• 待办任务:
A. 找出 ARES 论文摘要中标题为“摘要”的中文段落里出现的所有英文缩写,并逐一列出。
B. ARES 论文摘要的英文部分只写到第一句,请用英文从这一句之后接着写下去。

• 给定文本:
ARES:基于难度感知的令牌级熵调控的多模态自适应推理
ARES: Multimodal Adaptive Reasoning via Difficulty-Aware Token-Level Entropy Shaping
October 9, 2025
作者: Shuang Chen, Yue Guo, Yimeng Ye, Shijue Huang, Wenbo Hu, Haoxi Li, Manyuan Zhang, Jiayu Chen, Song Guo, Nanyun Peng
cs.AI
摘要
近期,多模态大型推理模型(MLRMs)的显著进展大幅提升了其解决复杂文本与视觉任务的能力。然而,这些模型在处理简单问题时往往过度思考,产生冗长且不必要的推理轨迹,而在面对挑战性问题时则探索不足,导致错失解决方案。为应对这一不平衡现象,我们提出了ARES,一个统一的开源自适应推理框架,能够根据任务难度动态分配探索力度。我们的方法基于两项关键实证发现:(i) 尽管单令牌熵存在噪声,但高窗口熵(HWE)令牌(在滑动窗口下平均的令牌级熵)能可靠捕捉推理关键时刻;(ii) 减少HWE使用有利于解决简单问题,而增加HWE则是解决难题的关键。基于这些洞见,ARES引入了一个两阶段训练流程。在自适应冷启动阶段,我们精心挑选了多模态与文本数据,并配以与问题难度成比例的推理轨迹,使模型初步具备难度感知能力。在第二阶段,我们开发了自适应熵策略优化(AEPO),利用HWE令牌作为探索触发器来决定何时探索,并通过动态KL控制的分层熵奖励来决定探索的深度。大量实验表明,ARES在多样化的数学、逻辑及多模态基准测试中均实现了卓越的性能与推理效率,同时在显著降低推理成本的情况下,缩小了与领先商业系统的差距。
English
Recent advances in multimodal large reasoning models (MLRMs) have
substantially improved their ability to solve complex textual and visual tasks.

• 数据记录:

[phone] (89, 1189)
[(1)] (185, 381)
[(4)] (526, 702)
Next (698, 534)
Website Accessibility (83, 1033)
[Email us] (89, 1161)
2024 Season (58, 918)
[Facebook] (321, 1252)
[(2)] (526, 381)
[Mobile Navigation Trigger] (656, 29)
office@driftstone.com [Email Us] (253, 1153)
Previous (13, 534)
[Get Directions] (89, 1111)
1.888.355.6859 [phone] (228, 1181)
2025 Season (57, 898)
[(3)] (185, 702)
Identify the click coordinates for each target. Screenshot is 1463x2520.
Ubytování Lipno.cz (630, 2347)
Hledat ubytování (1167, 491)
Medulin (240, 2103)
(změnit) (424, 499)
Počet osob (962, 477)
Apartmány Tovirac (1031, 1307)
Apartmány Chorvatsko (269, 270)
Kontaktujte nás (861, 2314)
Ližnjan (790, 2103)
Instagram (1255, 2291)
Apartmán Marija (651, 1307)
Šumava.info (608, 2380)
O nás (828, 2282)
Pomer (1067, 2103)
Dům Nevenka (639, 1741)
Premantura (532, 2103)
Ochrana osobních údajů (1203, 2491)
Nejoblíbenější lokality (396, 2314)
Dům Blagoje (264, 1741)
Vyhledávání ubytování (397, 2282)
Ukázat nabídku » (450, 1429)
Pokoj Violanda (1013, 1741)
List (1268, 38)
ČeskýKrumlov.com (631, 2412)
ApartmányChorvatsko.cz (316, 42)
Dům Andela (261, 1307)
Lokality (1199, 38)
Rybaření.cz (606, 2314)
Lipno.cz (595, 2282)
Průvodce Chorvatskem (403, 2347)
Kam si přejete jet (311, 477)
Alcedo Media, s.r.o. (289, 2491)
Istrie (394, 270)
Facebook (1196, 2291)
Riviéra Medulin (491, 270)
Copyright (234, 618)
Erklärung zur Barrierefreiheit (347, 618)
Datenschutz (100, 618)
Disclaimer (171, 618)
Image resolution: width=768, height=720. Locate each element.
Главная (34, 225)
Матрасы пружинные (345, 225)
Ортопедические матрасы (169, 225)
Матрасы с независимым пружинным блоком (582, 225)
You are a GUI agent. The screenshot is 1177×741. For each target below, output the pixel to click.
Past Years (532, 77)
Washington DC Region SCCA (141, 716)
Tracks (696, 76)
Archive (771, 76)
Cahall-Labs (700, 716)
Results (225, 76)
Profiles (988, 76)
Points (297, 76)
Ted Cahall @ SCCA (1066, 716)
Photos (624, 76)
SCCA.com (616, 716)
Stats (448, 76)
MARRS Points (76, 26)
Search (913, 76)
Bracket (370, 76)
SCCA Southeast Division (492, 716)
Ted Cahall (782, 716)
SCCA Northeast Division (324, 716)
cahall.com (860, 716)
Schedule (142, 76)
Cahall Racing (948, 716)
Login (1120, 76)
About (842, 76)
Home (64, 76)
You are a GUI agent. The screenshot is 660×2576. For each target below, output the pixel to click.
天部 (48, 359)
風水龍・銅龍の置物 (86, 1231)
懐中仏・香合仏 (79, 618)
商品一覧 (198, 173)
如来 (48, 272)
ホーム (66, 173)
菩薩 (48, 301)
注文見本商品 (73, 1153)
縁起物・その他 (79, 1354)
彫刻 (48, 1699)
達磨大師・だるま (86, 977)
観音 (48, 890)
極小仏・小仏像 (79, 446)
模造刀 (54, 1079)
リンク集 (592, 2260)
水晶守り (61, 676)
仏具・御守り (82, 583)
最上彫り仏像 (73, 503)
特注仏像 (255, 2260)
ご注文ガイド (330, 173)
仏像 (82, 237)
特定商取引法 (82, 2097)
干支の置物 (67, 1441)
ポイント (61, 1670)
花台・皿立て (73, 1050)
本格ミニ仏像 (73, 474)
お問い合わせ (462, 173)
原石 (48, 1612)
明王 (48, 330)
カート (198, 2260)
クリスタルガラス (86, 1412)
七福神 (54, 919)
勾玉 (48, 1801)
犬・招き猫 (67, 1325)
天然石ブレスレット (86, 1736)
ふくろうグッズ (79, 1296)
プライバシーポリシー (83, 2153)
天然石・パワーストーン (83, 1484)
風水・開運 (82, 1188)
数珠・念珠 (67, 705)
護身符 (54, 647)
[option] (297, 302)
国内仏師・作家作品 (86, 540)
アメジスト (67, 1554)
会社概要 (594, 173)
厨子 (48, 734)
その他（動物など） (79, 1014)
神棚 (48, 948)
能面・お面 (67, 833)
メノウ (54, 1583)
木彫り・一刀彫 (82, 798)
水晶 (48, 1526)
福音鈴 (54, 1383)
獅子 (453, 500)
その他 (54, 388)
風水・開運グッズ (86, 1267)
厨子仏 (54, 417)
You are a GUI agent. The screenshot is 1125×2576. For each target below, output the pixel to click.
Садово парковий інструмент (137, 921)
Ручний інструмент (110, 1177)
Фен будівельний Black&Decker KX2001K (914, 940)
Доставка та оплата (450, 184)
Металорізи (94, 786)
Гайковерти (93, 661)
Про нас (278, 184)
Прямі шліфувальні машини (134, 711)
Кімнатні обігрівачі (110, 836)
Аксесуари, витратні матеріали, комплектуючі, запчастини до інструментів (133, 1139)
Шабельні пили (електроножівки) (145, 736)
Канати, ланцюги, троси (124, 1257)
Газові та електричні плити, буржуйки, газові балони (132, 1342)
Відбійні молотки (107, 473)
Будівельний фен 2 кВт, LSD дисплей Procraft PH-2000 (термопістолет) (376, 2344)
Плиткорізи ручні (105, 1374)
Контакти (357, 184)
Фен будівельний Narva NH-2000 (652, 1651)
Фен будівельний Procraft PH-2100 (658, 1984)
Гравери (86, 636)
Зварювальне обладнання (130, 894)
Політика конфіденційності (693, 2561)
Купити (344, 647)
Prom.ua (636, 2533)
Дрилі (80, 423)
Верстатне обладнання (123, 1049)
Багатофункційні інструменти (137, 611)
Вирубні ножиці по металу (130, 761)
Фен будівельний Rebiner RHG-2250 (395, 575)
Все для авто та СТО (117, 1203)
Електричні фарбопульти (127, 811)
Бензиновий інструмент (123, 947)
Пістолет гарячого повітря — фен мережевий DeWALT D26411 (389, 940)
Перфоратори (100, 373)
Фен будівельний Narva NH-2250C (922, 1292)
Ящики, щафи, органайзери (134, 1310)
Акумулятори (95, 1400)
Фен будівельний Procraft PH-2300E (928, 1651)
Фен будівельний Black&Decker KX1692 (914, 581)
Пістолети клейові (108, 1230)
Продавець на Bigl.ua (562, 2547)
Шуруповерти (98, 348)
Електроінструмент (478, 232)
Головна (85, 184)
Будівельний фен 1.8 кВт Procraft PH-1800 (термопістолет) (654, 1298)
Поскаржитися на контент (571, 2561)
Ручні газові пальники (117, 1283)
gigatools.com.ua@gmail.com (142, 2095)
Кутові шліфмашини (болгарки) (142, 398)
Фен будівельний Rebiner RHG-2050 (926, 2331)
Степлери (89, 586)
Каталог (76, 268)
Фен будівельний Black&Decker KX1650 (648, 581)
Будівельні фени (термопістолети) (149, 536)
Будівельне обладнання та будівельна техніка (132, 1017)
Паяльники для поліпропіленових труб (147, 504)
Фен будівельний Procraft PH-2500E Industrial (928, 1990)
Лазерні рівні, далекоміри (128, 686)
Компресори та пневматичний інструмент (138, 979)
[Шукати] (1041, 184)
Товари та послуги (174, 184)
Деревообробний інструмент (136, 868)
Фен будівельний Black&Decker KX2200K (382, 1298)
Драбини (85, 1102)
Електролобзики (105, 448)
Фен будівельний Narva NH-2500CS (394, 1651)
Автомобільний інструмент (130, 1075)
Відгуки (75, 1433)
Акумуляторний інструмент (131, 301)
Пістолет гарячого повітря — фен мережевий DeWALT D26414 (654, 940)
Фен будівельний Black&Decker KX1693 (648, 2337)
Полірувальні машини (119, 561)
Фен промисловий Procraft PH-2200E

• 参考答案:
A. ARES、MLRMs、HWE、AEPO、KL

B.
However, these models tend to overthink on simple problems, producing
unnecessarily lengthy reasoning traces, while under-exploring on challenging
ones, leading to missed solutions. To address this imbalance, we propose ARES,
a unified open-source framework for adaptive reasoning that dynamically
allocates exploration effort based on task difficulty. Our approach is
motivated by two key empirical findings: (i) while single-token entropy is
noisy, high window-entropy (HWE) tokens (token-level entropies averaged under a
sliding window) can reliably capture reasoning-critical moments; and (ii)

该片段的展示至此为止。